People with low well-being report positive outcomes after psychedelics - doener
https://www.psypost.org/2020/03/people-with-low-psychological-well-being-more-likely-to-report-positive-outcomes-after-psychedelic-use-56296
======
chrismeller
“The present study sought to assess under which emotional (set) and
environmental (setting) circumstances psychedelic users consume such
substances.”

This study in no way even seems to purport that people who are depressed (or
“with low well-being” per the WHO test) benefit from any of these drugs.

Instead, it proves (supports, reaffirms, etc.) that, based upon the
individual’s initial state of well being, those with a lower well being
benefit more than those with an initially higher well being.

In other words: if you feel like crap, you will feel better, overall, than
someone who already feels fine does.

Of course it also has some interesting stats about in which environments they
took which drugs, not that we haven’t kind of known those all along.

_Source material:_
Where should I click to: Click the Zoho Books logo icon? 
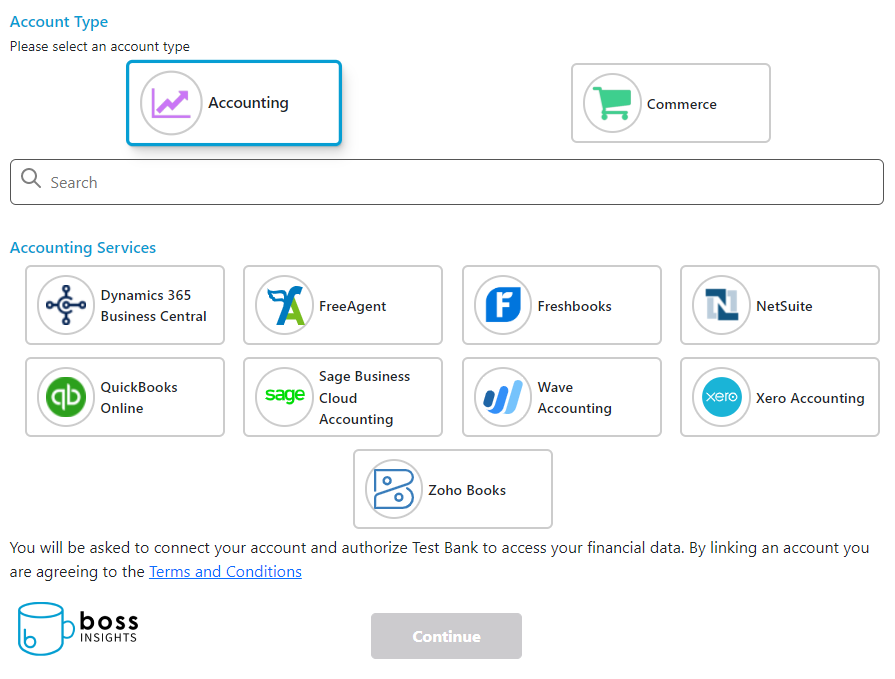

_What you need to do:_
1) Reproduce everything from "Instead, it proves" down to "those all along." in the psychedelics comment, swapping "well being" for "wellness".
2) In the psychedelics comment, which test defines "with low well-being"?

_Expected results:_
1)
Instead, it proves (supports, reaffirms, etc.) that, based upon the
individual’s initial state of wellness, those with a lower wellness
benefit more than those with an initially higher wellness.

In other words: if you feel like crap, you will feel better, overall, than
someone who already feels fine does.

Of course it also has some interesting stats about in which environments they
took which drugs, not that we haven’t kind of known those all along.

2) The WHO test.